As for relevant ongoing reads, there are none.
As for the relevant completed reads, I could copy or move them to the completed-reads.txt
file in the new repository. I decided to move them. This way it won’t look as if I’ve read more than I have.
As for the relevant ongoing TODOs, I’ve deleted the one that was there. It was not relevant to the current state of the new project.
As for completed TODOs, naturally there are none relevant to the new project. All of them were only relevant to the subproject in the time they became completed.
I plan to continue writing about my reading of the PostgreSQL’s documentation in this repository. As to any other things related to my learning of PostgreSQL, SQL, databases, if they will be more related to these topics, I’ll write about them here. Otherwise I’ll write about them in the new project. But probably most of them will still be fitting here.
Lastly, beside making the spin-off, I’m updating the topics of this repository. Now they shall include also data modeling. This topic came up during the development of the subproject.
I have read up to point “9.9. Date/Time Functions and Operators” in the PostgreSQL’s documentation.
I have read up to point “To be modeling” in https://en.m.wikipedia.org/wiki/Business_process_modeling.
I have read up to point “9.7.2. SIMILAR TO
Regular Expressions” in the PostgreSQL’s documentation.
I have read up to point “9.4. String Functions and Operators” in the PostgreSQL’s documentation.
In the previous update I’ve mentioned adding data to the database, and that this process might become complex. When I think about it now, this statement is even being strengthened by the observation that the only way for it come up to my expectations is to be based on a new business model of the company.
For the record, we already have two business models.
One, the older, is represented by the create table
statements. It‘s concise, easily understandable, and coherent.

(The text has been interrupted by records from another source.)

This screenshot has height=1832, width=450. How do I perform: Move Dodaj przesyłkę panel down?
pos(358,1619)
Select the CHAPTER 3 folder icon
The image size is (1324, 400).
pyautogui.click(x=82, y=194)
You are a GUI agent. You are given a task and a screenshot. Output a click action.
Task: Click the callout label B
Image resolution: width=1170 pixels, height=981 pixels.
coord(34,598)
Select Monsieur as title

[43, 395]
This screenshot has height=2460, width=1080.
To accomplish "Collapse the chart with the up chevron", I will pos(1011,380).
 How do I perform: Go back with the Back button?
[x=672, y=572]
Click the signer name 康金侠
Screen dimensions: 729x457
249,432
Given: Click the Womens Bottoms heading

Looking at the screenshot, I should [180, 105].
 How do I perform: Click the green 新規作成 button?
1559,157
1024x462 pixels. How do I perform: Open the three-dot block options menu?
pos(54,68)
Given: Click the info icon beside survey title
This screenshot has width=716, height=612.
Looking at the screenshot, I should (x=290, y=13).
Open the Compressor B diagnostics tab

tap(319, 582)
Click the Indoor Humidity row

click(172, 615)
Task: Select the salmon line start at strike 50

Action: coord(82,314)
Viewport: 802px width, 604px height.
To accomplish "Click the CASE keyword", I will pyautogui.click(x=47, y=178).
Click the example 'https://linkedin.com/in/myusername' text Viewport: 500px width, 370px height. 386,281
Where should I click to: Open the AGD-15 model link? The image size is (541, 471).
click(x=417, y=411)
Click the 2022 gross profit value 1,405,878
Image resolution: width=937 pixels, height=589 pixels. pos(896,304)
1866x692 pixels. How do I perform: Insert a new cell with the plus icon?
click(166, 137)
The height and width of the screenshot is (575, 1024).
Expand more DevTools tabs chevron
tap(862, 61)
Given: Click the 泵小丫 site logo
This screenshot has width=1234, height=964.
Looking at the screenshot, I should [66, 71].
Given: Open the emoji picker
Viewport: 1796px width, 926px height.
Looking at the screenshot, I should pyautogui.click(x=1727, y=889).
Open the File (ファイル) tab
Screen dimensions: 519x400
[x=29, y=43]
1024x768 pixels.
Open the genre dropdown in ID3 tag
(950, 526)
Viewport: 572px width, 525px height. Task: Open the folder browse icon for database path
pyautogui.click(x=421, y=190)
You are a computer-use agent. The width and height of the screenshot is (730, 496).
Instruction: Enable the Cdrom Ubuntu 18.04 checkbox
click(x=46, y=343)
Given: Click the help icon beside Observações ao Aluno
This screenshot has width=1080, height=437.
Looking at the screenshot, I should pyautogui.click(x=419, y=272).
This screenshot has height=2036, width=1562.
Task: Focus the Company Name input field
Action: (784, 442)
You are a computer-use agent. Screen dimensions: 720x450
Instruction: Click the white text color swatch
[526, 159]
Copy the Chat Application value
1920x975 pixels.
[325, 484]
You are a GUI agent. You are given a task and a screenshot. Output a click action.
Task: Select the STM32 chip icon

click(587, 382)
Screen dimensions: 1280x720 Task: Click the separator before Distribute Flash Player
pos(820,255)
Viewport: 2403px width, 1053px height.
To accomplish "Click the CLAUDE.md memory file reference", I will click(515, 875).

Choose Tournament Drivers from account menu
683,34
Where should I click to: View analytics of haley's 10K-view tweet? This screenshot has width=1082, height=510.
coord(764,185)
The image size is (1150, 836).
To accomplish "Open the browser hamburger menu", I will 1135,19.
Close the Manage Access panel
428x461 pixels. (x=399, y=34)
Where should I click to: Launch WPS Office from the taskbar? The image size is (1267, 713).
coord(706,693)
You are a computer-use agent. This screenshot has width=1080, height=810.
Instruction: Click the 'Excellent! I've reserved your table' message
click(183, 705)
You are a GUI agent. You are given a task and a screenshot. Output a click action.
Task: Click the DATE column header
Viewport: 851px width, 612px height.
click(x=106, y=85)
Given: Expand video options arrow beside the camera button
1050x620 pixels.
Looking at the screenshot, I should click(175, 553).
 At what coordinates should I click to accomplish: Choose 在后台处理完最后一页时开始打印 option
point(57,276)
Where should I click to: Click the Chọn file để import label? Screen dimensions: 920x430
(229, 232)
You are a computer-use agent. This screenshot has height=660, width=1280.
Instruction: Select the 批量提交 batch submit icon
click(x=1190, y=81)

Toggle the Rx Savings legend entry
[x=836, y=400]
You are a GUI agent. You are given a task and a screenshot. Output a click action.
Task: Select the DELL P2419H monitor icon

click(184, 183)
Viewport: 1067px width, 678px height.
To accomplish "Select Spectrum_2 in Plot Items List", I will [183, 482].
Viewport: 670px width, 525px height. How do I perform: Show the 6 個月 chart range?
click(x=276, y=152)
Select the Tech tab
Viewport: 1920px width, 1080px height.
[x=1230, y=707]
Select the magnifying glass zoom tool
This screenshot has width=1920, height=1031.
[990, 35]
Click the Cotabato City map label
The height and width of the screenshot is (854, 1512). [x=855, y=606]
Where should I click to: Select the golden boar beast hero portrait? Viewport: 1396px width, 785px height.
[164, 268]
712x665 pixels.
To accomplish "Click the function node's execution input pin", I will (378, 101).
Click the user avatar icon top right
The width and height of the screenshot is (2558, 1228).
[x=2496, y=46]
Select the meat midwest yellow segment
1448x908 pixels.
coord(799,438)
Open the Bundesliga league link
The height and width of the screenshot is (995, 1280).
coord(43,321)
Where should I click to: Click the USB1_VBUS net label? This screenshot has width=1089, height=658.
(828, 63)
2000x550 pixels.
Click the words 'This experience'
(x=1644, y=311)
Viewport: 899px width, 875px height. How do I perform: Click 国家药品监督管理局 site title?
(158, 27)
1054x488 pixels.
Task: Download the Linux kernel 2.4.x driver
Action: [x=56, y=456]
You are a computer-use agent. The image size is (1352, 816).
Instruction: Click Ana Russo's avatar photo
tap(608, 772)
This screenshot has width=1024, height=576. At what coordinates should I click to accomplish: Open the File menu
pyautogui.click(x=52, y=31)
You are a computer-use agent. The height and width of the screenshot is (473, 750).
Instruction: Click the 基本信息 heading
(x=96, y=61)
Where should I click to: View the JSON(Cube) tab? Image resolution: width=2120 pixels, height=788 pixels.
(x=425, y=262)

The other, the newer, is represented by my questions and considerations, beginning as early as update “2024-11-20”. In that update, I have very shallowly summarized this newer model with the statement that a business is an “intersection of interests of its stakeholders”. Comparing to the older model, this model is verbose, difficult to understand, and it’s quite hard to verify its coherence. I’ve created it to enhance the older model, what means merging them utimately.
I’m going to create a new model for adding the data because we shan’t use any of those two. The shortcomings of the newer model are listed above. The shortcoming of the older model is that it shares its representation with the database model. Looking at the create table
statements, I couldn’t easily find that “more meaningful way” of adding the data that I mentioned in the previous update.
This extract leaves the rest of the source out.